The beauty of stack allocation is that to implement garbage disposal all that has to happen is that when each method terminates it simply clears the stack of its stack frame, i.e. it adjusts the stack pointer to point to the end of its stack frame, so returning the memory to use. Of course, when a method ends, control returns to the method that called it and it finds the stack in just the state it needs to access its own local variables.

In this way each method gets access to its local variables while it is running, without any need to keep track of where they are. The stack is also used to store parameters and return values passed between methods in a fairly obvious way.

The stack in action

The stack works well for storing all manner of data that is created and destroyed following the pattern of method calls, but for global data and for very large or complex data we need something else.

The alternative is the "heap". This is a very descriptive name for an area of memory that is set aside simply for the purpose of storing global data. When a global object is created, by the use of new in C#, an area of the heap is allocated big enough to store it at its initial size and a reference to its location is returned - often to be stored in a local variable on the stack. However, unlike local variables which are created and destroyed along with the method they belong to, there is no clear signal that a global object is finished with. It doesn't necessarily become redundant when the local variable that it was initially created with goes out of scope because there could be many variables referencing it. So to deal with this problem a system-wide garbage collector is provided, which keeps track of what is stored on the heap and how many references there are to each item. When an object on the heap has no references to it then it is deallocated and the memory is recovered.

This the general idea of heap management, but in practice there are many subtle problems. For example, as the heap is used and released, it slowly becomes fragmented into small blocks of heap in use separating blocks of free space. The solution is to make the garbage collector consolidate memory every now and again.

It is generally better to adopt a throwaway approach to heap management. For example, if an object, a string say, needs to increase in size then, rather than try to open up some space to make the current allocation bigger, it is generally better to mark the current allocation as garbage ready for collection and allocate a whole new block of memory, even though this involves copying the existing object. This strange fact, that it is faster to create new storage rather than extend the existing, leads on to other ideas. For example, in most languages, including C#, strings are immutable. That is, once defined you cannot change a string. All you can do is apply operations that make new strings. You can think of immutability as a high-level concept motivated by philosophical considerations or just a good idea given the way storage allocation and deallocation behaves.
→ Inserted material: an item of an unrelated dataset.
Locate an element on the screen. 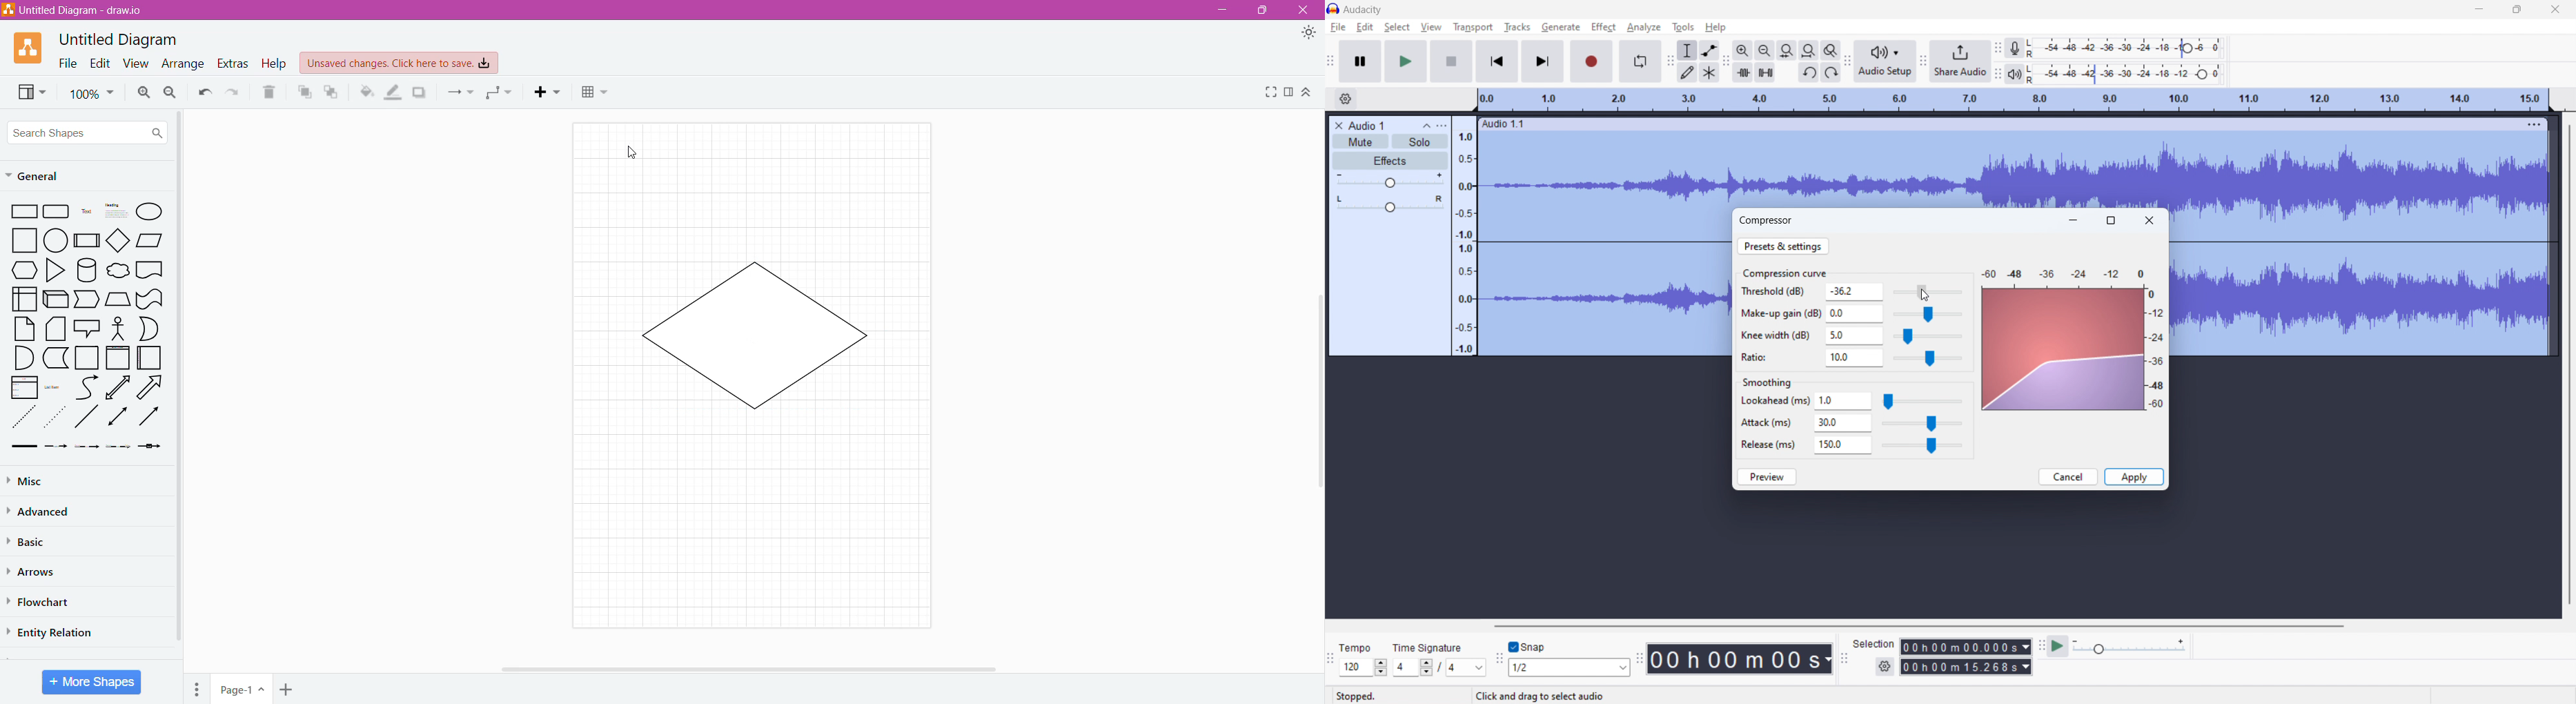  Dotted Line is located at coordinates (57, 420).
Storage on the stack fits in with the idea of local variables and the call and return pattern of methods. Storage on the heap gives rise to objects that are regarded as global, but with local references to them. When all of the references to an object are destroyed the object is no longer of any use and may be garbage collected.

Thinking About References

What you should have in mind is the idea that a value type stores its value and a reference type stores a “pointer” to its value.

Consider:

int a;

This declares and creates an integer variable which, in common with all value types, isn't initialized to a sensible value. However, for the sake of a simple explanation let's assume it is set to zero. C# enforces the rule that you can’t make use of an uninitialized value type but nevertheless the integer variable exists and is ready to store something.

In contrast, if you declare a reference type, e.g. a class:

class Point
{
 	public int x,y
}		

you can then create a reference variable of the same type:

Point b;

This declares a reference type b which can reference an object of the type Point, but at the moment no such object exists and the reference is set to its default value null.

This way of thinking has a nice tidy symmetry, even if it is spoiled by C#'s insistence on not letting you access an undefined variable - which is very reasonable.

To create a Point object we need the additional step:

b = new Point();

Now we have a Point object created on the heap and b is set to reference or “point” at it.

Notice that the reference variable b is just like the value variable a in that they are both stored on the stack and both store immediate values - the difference is that a’s value is the data and b’s value is a reference to the data.

Of course we often combine these two steps together to create the familiar idiom:

Point b=new Point();

This often seems to the beginner as redundant because of the way it uses “Point” twice.

The first use of Point declares a reference to a point object, i.e. b, and the “new Point” part actually creates the point object. It doesn’t take long for this to seem so familiar that you don’t give it a second thought.

Another important difference is that an object can correspond to multiple reference variables. For example:

Point b=new Point();
Point c = b;

This creates a single Point object but two reference variables both of which “point” at the same object.